Alguém que leia a sério 300 livros sobre um assunto qualquer história do Brasil ou gastronomia, para ficar em dois exemplos pode se tornar uma referência na área, terá informação suficiente para analisar os temas a que se dedicou, talvez seja capaz de pensar em abordagens originais ou se sinta seguro para transmitir de alguma forma aquilo que aprendeu, tornando-se professor, pesquisador, ou também autor de livros sobre História do Brasil ou sobre gastronomia.
Li uns 300 livros em quase sete anos cobrindo literatura estrangeira e brasileira no Caderno G, no ritmo de mais ou menos um por semana e a maioria dos títulos foi de ficção. Dia desses, estava pensando: "Isso me torna especialista em quê?".
Você pode responder: "Especialista em literatura" e isso seria muito generoso, mas pouco preciso. Por ter de acompanhar as novidades do mercado editorial, as leituras sempre foram orientadas pelos lançamentos e o grosso dessas publicações é feito de títulos de autores contemporâneos.
Uma vez ou outra, surge uma nova tradução de Moby Dick, de Herman Melville, ou de As Viagens de Gulliver, de Jonathan Swift, mas o cotidiano é dos escritores vivos, muitos norte-americanos e ingleses, vários europeus, alguns asiáticos e poucas exceções. Os brasileiros contemporâneos estão em algum lugar entre os europeus e os asiáticos (entre os vários e os alguns).
O que quero dizer é que acompanhar a agenda de lançamentos das editoras brasileiras não garante um conhecimento sólido de literatura. É muito diferente de dedicar anos à leitura de clássicos. Talvez eu seja "especialista em literatura publicada no mercado editorial brasileiro nos últimos sete anos". Mas mesmo essa afirmação seria um exagero porque 300 livros é só uma fração do que saiu no país no período.
Uma observação importante. No jornal, o ritmo de trabalho exige que um livro a ser resenhado seja lido em menos de uma semana, um tempo relativamente curto. Um livro que valha a pena necessita de mais tempo de leitura e de reflexão. Um leitor comum ou ideal pode passar semanas ou mesmo meses convivendo com um bom livro. Pense em Crime e Castigo, de Dostoiévski (quase 600 páginas), lido com atenção, ponderado e relido em partes se for o caso. É um trabalho de dois meses ou dois anos, dependendo da disciplina e do interesse do leitor. Você também poderia passar a vida inteira relendo Crime e Castigo e adorar a experiência.

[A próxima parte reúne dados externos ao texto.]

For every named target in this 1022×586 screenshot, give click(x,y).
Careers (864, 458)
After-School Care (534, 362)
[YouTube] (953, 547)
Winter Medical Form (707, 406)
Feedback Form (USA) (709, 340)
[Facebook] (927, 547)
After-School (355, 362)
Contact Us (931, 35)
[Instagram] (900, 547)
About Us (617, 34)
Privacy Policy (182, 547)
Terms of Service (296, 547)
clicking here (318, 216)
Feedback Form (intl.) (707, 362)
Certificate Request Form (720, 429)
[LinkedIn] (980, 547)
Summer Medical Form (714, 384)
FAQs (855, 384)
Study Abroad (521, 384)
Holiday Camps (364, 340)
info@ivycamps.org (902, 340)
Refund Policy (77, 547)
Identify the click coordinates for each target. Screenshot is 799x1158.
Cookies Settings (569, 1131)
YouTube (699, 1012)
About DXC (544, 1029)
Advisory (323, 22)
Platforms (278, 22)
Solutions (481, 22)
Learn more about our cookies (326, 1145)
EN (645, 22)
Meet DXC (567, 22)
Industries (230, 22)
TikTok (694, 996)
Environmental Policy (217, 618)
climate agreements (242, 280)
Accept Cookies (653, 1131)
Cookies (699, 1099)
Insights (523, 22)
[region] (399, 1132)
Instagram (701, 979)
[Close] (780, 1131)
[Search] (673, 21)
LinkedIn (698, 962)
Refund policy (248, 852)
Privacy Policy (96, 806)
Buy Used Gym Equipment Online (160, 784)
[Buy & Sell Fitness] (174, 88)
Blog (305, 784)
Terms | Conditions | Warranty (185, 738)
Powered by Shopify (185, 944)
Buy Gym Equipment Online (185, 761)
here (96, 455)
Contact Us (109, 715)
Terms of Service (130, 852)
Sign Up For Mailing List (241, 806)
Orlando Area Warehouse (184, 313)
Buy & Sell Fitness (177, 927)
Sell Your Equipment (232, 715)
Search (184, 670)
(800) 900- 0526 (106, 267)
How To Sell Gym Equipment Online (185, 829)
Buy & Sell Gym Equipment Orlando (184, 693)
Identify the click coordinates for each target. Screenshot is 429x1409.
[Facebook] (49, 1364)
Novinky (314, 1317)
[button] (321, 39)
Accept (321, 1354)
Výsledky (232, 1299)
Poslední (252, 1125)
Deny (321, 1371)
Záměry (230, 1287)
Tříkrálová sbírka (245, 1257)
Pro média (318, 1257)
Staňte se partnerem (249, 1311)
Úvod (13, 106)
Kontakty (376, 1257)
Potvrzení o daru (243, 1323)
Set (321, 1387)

Eu, quando leio rápido, avanço a 50 páginas por hora (lendo profissionalmente você acaba fazendo esse tipo de cálculo). Sou lento, tomo notas, volto no texto várias vezes e a velocidade diminui quando estou trabalhando para uma resenha ou reportagem. Claro que há textos que não exigem tanta dedicação, mas mesmo esses são anotados e relidos.
Ler, pensar e escrever sobre um livro no intervalo de uma semana tem muito pouco a ver com o prazer da leitura. É como achar que o provador de café aprecia o trabalho da mesma forma que alguém bebendo uma confortante xícara de café quente, debaixo de cobertas, numa noite de inverno. Uma prova tem pouco a ver com desfrutar daquilo que é avaliado. Leio os livros, mas não os guardo comigo talvez isso explique por que, passado um tempo, mal consigo me lembrar dos romances que li para o trabalho. Admito que, tudo considerado, não é um jeito ruim de ganhar a vida. Mas acabou.
Na segunda-feira, começo a trabalhar na editoria de Mundo e essa é uma boa notícia. Vez ou outra, devo escrever para o Caderno G. Não é bem um adeus, afinal.